**INPUT FOR THIS TASK**
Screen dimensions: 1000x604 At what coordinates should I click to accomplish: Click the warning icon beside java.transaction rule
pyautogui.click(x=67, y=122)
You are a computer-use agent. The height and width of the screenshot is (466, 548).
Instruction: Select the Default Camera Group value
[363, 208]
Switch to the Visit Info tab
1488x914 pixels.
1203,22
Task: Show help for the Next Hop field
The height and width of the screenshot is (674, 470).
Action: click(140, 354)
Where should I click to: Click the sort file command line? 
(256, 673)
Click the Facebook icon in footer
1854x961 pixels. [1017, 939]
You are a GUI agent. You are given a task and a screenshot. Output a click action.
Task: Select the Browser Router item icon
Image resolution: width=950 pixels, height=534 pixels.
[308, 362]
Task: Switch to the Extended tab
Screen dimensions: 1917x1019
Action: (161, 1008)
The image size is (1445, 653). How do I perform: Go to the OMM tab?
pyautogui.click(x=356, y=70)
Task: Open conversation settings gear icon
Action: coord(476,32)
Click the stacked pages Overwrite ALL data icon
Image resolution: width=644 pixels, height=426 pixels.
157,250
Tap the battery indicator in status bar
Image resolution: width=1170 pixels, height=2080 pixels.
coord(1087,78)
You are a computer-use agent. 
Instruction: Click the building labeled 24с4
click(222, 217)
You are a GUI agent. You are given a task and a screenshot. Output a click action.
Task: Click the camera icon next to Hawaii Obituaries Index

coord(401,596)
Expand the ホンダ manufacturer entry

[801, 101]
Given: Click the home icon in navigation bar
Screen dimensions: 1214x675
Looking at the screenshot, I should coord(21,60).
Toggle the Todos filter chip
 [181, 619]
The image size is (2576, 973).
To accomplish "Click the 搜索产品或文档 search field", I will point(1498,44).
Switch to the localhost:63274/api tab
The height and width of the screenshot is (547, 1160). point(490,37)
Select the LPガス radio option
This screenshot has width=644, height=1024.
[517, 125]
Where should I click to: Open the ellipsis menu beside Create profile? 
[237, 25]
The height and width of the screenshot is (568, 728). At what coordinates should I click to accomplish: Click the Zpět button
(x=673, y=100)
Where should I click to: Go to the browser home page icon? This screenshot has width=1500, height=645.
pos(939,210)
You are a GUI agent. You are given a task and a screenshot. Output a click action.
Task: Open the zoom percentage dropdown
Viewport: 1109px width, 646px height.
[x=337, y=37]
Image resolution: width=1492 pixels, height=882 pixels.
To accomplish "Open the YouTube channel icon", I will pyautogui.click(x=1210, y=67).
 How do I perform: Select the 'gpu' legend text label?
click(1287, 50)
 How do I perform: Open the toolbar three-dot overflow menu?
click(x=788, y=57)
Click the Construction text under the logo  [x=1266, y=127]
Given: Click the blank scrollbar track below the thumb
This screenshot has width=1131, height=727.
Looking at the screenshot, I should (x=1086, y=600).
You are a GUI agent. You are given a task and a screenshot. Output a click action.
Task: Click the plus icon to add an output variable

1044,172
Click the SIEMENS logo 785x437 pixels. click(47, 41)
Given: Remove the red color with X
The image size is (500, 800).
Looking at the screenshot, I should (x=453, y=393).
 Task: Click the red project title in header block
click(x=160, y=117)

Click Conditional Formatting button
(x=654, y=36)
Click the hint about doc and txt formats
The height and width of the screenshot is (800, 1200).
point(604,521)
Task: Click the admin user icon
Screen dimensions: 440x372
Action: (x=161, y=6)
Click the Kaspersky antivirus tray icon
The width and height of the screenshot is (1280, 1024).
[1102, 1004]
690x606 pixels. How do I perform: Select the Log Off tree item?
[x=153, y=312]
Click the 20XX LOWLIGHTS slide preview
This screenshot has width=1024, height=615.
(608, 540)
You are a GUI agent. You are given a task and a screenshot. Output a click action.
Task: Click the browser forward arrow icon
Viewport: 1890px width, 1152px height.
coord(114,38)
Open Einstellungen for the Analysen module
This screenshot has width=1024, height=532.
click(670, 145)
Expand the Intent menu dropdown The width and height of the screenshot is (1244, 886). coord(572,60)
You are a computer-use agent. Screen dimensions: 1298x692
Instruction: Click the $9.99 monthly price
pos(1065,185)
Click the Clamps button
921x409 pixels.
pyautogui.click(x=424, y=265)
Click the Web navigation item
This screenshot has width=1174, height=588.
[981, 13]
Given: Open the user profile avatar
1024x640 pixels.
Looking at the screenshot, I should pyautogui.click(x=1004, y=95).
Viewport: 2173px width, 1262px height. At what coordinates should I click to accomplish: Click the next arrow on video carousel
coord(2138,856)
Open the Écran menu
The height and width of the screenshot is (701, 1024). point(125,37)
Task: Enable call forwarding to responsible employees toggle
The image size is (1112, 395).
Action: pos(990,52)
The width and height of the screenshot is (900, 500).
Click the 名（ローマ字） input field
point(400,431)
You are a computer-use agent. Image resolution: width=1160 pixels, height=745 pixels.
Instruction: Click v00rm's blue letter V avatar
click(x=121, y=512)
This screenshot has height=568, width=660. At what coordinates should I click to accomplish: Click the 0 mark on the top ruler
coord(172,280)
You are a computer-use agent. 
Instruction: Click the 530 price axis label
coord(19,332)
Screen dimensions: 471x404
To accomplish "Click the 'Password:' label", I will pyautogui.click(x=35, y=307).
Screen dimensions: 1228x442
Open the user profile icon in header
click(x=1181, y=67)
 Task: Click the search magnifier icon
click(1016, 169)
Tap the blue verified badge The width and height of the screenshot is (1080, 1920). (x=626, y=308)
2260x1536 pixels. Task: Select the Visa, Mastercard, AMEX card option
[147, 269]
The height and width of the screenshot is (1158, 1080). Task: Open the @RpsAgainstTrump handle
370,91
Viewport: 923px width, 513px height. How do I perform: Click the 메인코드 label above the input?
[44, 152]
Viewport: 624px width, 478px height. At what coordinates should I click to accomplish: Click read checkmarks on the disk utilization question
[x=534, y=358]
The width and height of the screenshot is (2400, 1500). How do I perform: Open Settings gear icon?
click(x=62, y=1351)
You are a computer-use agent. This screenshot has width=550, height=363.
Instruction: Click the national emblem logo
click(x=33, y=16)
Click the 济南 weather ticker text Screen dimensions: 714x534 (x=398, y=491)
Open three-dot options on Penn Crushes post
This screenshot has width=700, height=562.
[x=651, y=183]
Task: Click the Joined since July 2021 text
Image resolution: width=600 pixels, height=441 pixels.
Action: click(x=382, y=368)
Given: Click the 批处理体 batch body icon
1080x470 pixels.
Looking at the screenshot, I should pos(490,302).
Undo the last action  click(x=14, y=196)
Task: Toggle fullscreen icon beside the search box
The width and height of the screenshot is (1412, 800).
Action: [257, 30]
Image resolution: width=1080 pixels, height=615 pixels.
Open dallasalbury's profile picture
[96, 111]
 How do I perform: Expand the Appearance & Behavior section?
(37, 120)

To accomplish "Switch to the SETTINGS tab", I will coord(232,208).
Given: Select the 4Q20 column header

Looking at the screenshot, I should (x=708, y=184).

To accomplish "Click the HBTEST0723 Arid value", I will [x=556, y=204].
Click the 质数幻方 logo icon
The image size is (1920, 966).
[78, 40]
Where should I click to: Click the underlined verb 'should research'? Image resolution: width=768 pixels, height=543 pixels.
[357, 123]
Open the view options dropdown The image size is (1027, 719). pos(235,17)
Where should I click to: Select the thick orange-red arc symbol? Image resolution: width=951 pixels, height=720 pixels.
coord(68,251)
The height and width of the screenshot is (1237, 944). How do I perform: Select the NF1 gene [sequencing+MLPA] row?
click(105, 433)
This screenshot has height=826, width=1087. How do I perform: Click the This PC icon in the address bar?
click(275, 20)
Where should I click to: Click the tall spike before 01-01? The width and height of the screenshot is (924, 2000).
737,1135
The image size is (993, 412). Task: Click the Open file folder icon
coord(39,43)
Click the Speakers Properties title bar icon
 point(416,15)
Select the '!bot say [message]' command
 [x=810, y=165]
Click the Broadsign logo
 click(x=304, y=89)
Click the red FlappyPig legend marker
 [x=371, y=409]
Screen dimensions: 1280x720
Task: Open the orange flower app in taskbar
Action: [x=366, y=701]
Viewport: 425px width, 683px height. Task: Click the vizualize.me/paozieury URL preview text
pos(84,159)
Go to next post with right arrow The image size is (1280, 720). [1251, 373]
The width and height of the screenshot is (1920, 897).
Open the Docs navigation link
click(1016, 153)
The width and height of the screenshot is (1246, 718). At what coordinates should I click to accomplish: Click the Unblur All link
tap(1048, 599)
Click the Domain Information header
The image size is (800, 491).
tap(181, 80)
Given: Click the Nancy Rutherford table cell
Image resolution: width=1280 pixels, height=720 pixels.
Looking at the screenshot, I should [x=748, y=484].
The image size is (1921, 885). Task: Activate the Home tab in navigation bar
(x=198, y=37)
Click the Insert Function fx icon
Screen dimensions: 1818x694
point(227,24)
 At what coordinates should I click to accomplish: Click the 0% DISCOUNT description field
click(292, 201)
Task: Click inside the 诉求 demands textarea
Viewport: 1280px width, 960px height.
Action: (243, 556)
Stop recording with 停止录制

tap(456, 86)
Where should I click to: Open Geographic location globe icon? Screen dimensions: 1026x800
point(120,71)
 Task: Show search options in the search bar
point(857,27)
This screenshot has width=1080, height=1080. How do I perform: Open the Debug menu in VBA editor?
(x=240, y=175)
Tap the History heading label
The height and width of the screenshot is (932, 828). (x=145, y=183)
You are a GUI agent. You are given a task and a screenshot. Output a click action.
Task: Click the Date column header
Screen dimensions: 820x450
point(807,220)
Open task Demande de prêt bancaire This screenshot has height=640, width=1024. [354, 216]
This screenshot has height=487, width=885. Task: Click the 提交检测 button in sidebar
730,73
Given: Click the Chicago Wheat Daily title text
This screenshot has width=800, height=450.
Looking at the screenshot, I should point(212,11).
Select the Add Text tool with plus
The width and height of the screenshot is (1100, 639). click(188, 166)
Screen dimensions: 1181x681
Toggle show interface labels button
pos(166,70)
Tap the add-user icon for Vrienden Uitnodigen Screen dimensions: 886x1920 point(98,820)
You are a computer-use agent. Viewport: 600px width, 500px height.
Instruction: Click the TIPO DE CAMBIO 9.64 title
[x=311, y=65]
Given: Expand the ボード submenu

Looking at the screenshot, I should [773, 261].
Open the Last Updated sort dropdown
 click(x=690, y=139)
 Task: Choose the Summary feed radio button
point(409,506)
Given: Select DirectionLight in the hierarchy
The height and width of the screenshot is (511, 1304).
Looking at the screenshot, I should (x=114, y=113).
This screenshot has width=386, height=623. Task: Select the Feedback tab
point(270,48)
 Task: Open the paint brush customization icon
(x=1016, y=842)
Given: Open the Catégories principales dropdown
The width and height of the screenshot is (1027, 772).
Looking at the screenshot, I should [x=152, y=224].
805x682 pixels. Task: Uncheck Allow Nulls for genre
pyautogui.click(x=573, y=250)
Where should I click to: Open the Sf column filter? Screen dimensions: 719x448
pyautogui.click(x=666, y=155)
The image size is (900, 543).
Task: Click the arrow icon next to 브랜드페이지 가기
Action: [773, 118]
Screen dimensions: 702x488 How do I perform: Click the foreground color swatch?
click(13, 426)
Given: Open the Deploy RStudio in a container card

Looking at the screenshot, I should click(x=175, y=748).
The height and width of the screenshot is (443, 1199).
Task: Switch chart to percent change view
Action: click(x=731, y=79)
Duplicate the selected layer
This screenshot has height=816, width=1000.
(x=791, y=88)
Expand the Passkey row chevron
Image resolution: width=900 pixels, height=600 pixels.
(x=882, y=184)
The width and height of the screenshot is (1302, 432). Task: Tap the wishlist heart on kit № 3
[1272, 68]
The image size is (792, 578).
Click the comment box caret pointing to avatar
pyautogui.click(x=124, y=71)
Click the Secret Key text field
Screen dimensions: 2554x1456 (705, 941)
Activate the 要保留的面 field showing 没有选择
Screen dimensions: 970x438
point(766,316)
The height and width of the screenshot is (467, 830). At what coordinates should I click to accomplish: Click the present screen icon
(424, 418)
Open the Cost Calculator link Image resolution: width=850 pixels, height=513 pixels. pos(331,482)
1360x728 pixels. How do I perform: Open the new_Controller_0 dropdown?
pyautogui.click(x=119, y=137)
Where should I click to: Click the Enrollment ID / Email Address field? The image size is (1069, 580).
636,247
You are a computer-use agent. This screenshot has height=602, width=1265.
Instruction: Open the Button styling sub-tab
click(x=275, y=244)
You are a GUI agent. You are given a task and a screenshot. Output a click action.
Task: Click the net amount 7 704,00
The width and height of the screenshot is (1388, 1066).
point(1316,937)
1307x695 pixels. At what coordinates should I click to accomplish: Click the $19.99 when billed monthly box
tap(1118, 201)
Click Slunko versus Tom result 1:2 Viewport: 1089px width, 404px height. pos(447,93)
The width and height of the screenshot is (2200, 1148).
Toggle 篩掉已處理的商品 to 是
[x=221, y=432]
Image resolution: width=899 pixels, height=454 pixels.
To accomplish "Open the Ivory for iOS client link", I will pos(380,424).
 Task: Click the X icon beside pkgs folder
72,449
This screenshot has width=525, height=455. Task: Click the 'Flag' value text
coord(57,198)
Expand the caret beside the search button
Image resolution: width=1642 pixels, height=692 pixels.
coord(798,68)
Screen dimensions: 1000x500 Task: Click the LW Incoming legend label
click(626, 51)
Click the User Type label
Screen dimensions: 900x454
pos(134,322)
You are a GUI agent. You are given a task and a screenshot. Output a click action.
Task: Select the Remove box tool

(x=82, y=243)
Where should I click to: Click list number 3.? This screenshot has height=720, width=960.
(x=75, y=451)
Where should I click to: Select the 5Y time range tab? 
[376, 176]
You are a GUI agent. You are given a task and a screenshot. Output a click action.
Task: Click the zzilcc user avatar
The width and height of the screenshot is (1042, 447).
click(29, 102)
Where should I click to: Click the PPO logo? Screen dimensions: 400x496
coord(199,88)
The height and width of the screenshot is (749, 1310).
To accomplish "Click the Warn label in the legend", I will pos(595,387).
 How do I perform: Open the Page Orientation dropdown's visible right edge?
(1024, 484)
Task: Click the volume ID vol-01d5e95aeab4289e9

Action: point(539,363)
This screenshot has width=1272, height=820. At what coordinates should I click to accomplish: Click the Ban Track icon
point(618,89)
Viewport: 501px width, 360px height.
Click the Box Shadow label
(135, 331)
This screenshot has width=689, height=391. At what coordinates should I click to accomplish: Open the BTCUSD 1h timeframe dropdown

**WHAT IS NEEDED**
Copy the entries above exactly, but only from the line holding "This screenshot has width=386, height=623." through the line holding "Activate the 要保留的面 field showing 没有选择", both included.

**TASK RESULT**
This screenshot has width=386, height=623. Task: Select the Feedback tab
point(270,48)
 Task: Open the paint brush customization icon
(x=1016, y=842)
Given: Open the Catégories principales dropdown
The width and height of the screenshot is (1027, 772).
Looking at the screenshot, I should [x=152, y=224].
805x682 pixels. Task: Uncheck Allow Nulls for genre
pyautogui.click(x=573, y=250)
Where should I click to: Open the Sf column filter? Screen dimensions: 719x448
pyautogui.click(x=666, y=155)
The image size is (900, 543).
Task: Click the arrow icon next to 브랜드페이지 가기
Action: [773, 118]
Screen dimensions: 702x488 How do I perform: Click the foreground color swatch?
click(13, 426)
Given: Open the Deploy RStudio in a container card

Looking at the screenshot, I should click(x=175, y=748).
The height and width of the screenshot is (443, 1199).
Task: Switch chart to percent change view
Action: click(x=731, y=79)
Duplicate the selected layer
This screenshot has height=816, width=1000.
(x=791, y=88)
Expand the Passkey row chevron
Image resolution: width=900 pixels, height=600 pixels.
(x=882, y=184)
The width and height of the screenshot is (1302, 432). Task: Tap the wishlist heart on kit № 3
[1272, 68]
The image size is (792, 578).
Click the comment box caret pointing to avatar
pyautogui.click(x=124, y=71)
Click the Secret Key text field
Screen dimensions: 2554x1456 (705, 941)
Activate the 要保留的面 field showing 没有选择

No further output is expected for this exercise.